Interestingly, scenarios where services like OnlineBackup and OnlineSecurity were activated, without addressing the contract length, did not reduce the predicted churn probability below 50%. In fact, even after offering additional services and lowering the cost from 79.4 to 55, the churn probability remained high at 66%. However, when the customer was moved to a two-year contract with a modest cost reduction and additional services, the model’s churn prediction dropped to 49%. Although borderline, this subtle shift illustrates the disproportionate influence that contract length has on churn predictions and potentially on customer loyalty. This insight enables businesses to prioritize contract offerings and pricing structures in their retention strategies. For more robust interventions, companies could test additional measures, such as offering tech support or larger discounts, aiming to reduce churn probabilities to even safer thresholds, such as below 30%.

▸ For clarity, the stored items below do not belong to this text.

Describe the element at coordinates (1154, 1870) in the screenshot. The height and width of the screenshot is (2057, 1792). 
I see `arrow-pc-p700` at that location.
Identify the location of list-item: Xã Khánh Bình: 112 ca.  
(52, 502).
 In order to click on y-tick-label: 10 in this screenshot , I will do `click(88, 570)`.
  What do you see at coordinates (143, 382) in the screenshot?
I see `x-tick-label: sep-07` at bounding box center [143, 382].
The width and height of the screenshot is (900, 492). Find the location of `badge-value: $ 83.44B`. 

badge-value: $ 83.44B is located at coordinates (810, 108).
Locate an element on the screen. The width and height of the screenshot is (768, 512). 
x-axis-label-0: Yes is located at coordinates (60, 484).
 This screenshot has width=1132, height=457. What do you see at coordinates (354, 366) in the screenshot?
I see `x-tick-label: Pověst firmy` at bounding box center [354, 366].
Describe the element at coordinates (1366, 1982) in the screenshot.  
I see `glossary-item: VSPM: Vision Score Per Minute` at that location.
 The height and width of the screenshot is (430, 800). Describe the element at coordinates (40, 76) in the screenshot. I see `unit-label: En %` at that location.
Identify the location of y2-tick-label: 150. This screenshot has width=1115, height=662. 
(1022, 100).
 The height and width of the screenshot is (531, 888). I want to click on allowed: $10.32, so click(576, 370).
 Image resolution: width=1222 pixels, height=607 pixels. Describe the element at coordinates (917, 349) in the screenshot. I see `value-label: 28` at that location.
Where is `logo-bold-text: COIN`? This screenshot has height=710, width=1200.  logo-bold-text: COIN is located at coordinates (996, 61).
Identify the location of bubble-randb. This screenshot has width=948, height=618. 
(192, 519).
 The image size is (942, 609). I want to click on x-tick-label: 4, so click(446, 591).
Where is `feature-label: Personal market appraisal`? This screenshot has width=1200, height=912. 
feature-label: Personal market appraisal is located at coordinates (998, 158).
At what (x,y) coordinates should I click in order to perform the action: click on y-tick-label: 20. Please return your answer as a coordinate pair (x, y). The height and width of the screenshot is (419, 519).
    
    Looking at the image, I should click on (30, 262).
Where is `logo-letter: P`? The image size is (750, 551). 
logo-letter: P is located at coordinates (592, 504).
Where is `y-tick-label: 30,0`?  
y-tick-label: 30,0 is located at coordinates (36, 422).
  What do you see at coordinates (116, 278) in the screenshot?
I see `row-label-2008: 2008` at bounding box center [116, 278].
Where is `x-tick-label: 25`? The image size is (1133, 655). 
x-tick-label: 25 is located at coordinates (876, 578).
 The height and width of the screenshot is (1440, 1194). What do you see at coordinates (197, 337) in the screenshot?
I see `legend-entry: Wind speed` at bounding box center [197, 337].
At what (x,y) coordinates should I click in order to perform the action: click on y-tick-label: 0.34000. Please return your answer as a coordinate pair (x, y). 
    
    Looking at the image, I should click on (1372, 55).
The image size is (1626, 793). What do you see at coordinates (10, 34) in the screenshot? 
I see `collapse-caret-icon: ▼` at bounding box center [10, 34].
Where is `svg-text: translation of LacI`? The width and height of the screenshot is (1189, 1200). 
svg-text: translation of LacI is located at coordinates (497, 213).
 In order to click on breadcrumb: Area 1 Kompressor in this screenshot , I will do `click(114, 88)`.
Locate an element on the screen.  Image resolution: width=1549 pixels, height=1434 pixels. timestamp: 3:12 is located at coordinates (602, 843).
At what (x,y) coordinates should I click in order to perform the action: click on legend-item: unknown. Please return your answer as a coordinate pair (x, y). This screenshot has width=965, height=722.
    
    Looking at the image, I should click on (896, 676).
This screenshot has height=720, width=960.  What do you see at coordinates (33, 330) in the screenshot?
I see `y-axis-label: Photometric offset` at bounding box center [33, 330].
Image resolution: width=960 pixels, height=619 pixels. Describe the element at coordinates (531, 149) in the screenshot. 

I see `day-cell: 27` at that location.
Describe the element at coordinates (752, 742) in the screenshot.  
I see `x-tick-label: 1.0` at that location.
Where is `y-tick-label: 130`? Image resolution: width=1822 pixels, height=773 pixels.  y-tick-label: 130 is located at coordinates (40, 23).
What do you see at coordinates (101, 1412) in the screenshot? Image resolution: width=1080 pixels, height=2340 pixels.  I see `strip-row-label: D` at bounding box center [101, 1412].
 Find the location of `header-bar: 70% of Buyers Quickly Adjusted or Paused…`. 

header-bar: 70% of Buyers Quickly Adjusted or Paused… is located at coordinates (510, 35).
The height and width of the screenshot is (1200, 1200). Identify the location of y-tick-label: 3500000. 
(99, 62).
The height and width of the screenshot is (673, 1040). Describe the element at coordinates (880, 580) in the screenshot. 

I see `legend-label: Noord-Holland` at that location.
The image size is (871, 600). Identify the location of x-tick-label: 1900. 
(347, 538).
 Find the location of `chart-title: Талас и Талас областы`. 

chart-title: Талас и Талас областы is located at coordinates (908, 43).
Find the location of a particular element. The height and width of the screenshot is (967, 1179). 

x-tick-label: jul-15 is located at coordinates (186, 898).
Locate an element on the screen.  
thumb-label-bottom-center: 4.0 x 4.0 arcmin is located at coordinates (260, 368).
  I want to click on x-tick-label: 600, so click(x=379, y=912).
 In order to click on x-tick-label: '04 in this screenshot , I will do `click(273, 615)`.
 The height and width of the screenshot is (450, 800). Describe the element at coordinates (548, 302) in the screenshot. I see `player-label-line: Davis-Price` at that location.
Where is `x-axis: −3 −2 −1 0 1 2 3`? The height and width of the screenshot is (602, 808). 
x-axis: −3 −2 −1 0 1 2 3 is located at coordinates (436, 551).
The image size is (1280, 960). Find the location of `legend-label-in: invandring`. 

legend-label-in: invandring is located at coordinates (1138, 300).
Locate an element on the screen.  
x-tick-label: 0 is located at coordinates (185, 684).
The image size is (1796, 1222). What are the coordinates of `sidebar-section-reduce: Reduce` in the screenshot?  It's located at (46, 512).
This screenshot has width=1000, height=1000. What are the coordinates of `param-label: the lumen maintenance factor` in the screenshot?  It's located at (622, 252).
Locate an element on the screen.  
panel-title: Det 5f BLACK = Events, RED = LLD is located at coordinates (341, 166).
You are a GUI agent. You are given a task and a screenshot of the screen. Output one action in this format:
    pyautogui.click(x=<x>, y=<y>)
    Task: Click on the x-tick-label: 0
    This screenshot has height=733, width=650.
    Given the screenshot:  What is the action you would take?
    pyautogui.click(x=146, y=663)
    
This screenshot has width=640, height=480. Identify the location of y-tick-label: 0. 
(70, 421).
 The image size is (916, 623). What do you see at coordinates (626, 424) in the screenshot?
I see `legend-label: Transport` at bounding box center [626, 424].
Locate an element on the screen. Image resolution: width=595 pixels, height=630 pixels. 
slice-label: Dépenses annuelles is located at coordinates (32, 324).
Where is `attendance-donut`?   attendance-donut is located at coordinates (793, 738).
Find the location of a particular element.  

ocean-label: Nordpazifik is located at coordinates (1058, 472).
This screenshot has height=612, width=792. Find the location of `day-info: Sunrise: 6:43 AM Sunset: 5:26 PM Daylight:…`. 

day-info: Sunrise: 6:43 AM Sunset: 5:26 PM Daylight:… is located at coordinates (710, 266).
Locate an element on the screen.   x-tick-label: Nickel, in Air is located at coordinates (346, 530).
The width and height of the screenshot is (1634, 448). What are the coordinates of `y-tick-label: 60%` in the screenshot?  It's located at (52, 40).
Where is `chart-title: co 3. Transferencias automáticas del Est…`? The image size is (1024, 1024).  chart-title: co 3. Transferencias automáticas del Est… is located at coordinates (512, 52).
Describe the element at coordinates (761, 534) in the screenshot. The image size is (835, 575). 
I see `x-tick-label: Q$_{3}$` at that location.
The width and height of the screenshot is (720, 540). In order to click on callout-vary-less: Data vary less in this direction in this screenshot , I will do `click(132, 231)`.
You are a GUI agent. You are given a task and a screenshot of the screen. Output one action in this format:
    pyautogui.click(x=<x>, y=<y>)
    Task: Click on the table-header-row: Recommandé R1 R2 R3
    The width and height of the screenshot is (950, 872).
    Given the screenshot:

The dataset used in our research originates from the telecommunications sector and reflects customer behavior patterns specific to this industry. As such, the dataset may exhibit a certain degree of homogeneity, with customers sharing similar contract types, service options and usage profiles. This homogeneity could limit the generalizability of the model to more diverse customer bases or industries with broader variability in customer characteristics (e.g., variable transaction types or account hierarchies in finance).
While our approach was validated on customer churn in the telecom domain, the underlying framework, combining classification, counterfactual reasoning (DiCEML) and fairness auditing, is generalizable. For instance, in the finance industry, similar models could be employed to predict loan default or credit card cancellation, where DiCEML could recommend actionable policy adjustments (e.g., lowering interest rates, changing repayment terms) while also ensuring fair treatment across demographics. In e-commerce, the methodology could be adapted to predict customer attrition or cart abandonment, with counterfactuals suggesting price adjustments, promotional offers or delivery incentives that could prevent churn. Nonetheless, applying the method to these domains would require domain-specific feature engineering and the careful incorporation of industry-relevant constraints into the counterfactual explanation process. Furthermore, fairness considerations may vary depending on the regulatory context (e.g., stricter fairness compliance in finance), necessitating additional auditing mechanisms.
In future work, we plan to validate the generalizability and consistency of our methodology on larger and more diverse datasets (like loan prediction) or through the use of bootstrapping techniques to simulate multiple training subsets. This will allow us to more thoroughly assess the stability of model performance across varying data configurations.